“There can be no keener revelation of a society’s soul than the way in which it treats its children.” — Nelson Mandela, former president of South Africa
The impact of HIV and AIDS on children is devastating. To date, an estimated 16 million children have lost one or both parents due to AIDS, 90 percent of whom live in sub-Saharan Africa. And despite dramatic advances in treatment this number is not yet declining . In addition, an estimated 3.4 million children under the age of 15 are living with HIV, and millions more children are made vulnerable due to chronically ill parents or the social and economic effects of living in communities with high HIV prevalence.
These numbers clearly demonstrate how vulnerable children are to the social, emotional, economic, and environmental effects that HIV and AIDS has on families, communities, and countries.
This is why the President’s Emergency Plan for AIDS Relief (PEPFAR) has set aside 10 percent of its funding to address the diverse, complex, and often critical needs of orphans and vulnerable children (OVC). Thus far, nearly five million children worldwide have benefited from PEPFAR’s efforts.

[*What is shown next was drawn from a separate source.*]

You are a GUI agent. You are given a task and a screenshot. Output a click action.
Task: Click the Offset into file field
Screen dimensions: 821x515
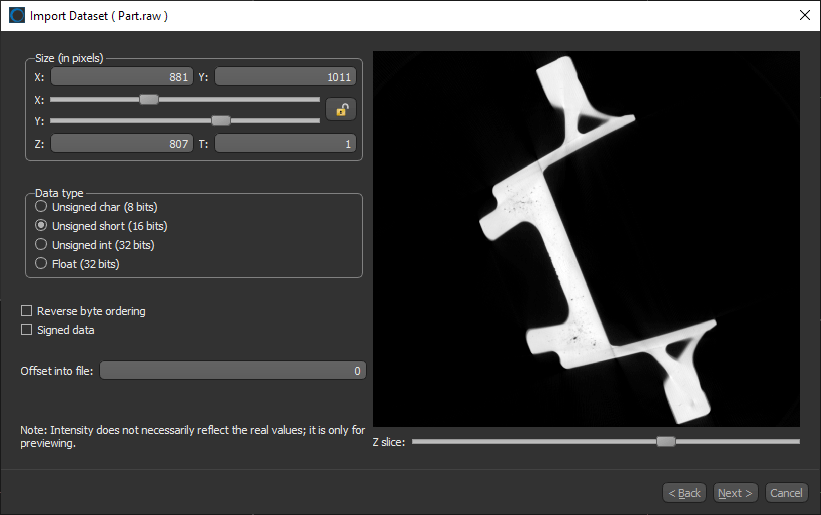232,371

Experience shows us that children can quickly move from being affected by HIV to becoming infected with HIV, particularly if they lack the necessary services and support to address their complex needs. In addition, even when children are not living with HIV, social and economic conditions can impede their ability to lead healthy, productive lives, including as they grow older and potentially become parents to children of their own. Instead of creating an AIDS-free generation, AIDS just skips a generation.
PEPFAR’s efforts have led to dramatic changes in the lives of children, including almost two million orphans averted since the beginning of PEPFAR, through treatment of parents and caregivers living with HIV. We also know that when children lose out on schooling or become victims of abuse and discrimination as a result of HIV entering their lives, these injustices must be addressed. To help remedy this, over the past decade, PEPFAR has worked hand-in-hand with partner countries to provide the physical, emotional, and social support that strengthens families and communities and mitigates negative outcomes for children, including through robust efforts to prevent mother-to-child transmission of HIV and expand access to pediatric HIV treatment.

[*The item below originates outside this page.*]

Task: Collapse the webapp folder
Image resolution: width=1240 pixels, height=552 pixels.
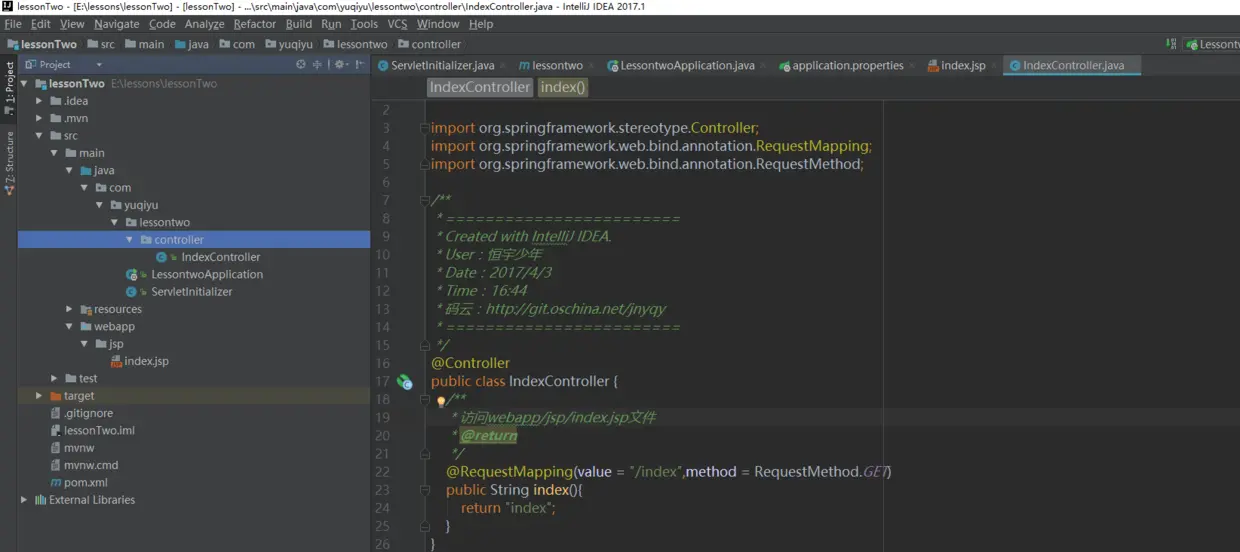Action: (x=69, y=326)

PEPFAR is firmly committed to sustaining these efforts. To that end, in July 2012, PEPFAR issued new guidance for OVC programming, and on World AIDS Day last year, we released a blueprint that outlines a global path toward achieving an AIDS-free generation. Both documents highlight how family strengthening can better equip parents and caregivers to provide for their children’s needs — emphasizing that child welfare systems strengthening at national and community levels is essential to building country ownership and effectively addressing child vulnerability. The interventions outlined in these documents also support the coordinated objectives in the recently released U.S. Government Action Plan for Children in Adversity, a government-wide plan for vulnerable children, while maintaining PEPFAR’s important mandate to serve children in the epidemic and their unique needs.

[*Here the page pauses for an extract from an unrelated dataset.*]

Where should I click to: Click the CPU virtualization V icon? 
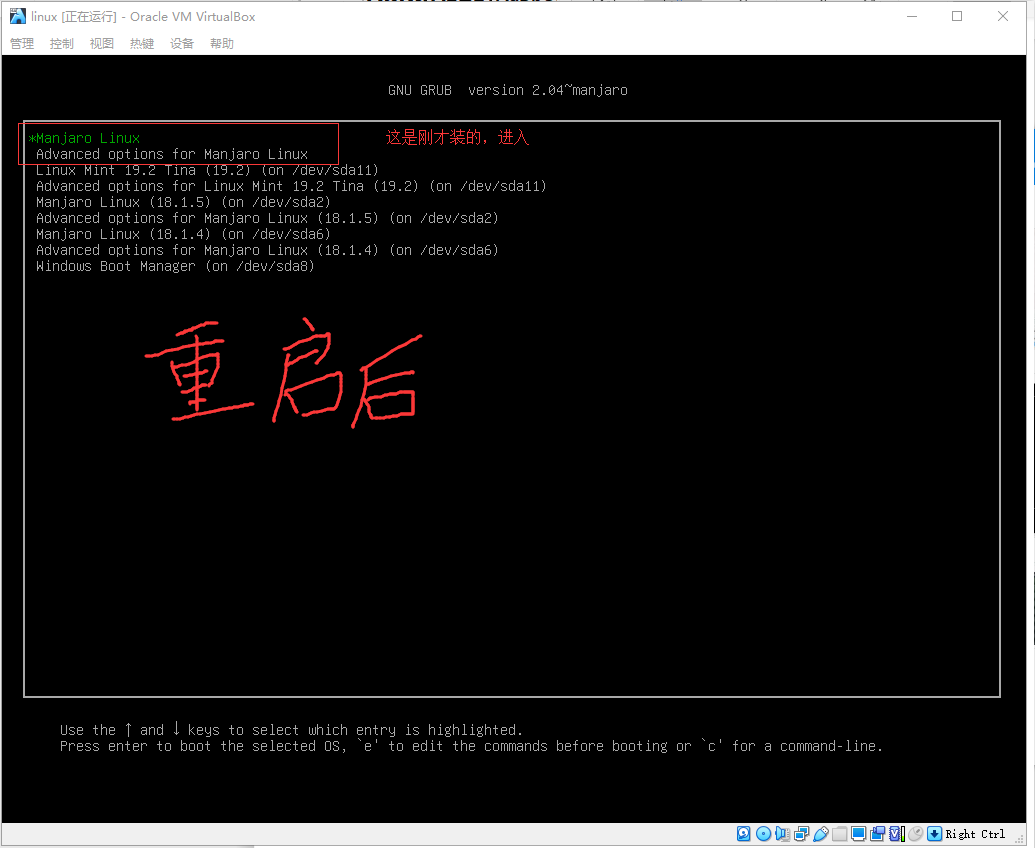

The needs of children and families in the epidemic are complex, and include health services, economic security, legal rights, education, child protection, and emotional support. When child welfare systems are strong, children and families are more likely to have their essential needs met. When these systems are lacking, children can face a far different future.
Through its implementing partners, PEPFAR works closely with national ministries and NGOs to expand the scope, scale, and capacity of the social service workforce in partner countries. With PEPFAR support, 17 countries in sub-Saharan Africa have formulated national plans of action for vulnerable children. In Uganda, for example, PEPFAR support has led to the training and accreditation of 1,100 Community Development Officers and probation officers in child protection, who, in turn, provide key services to 66,000 children. In South Africa, with PEPFAR support, the Department of Social Welfare will hire 10,000 new child and youth care workers by 2017. These workers play a vital role in strengthening families to protect children from exploitation and abuse, ensuring children remain in school, and referring children for pediatric testing and treatment — 36,000 of them in 2012 alone.
OVC programs are vital to achieving an AIDS-free generation and preventing child deaths and lost opportunities. They are truly a smart investment in our future. And what could be more important or worthwhile than that?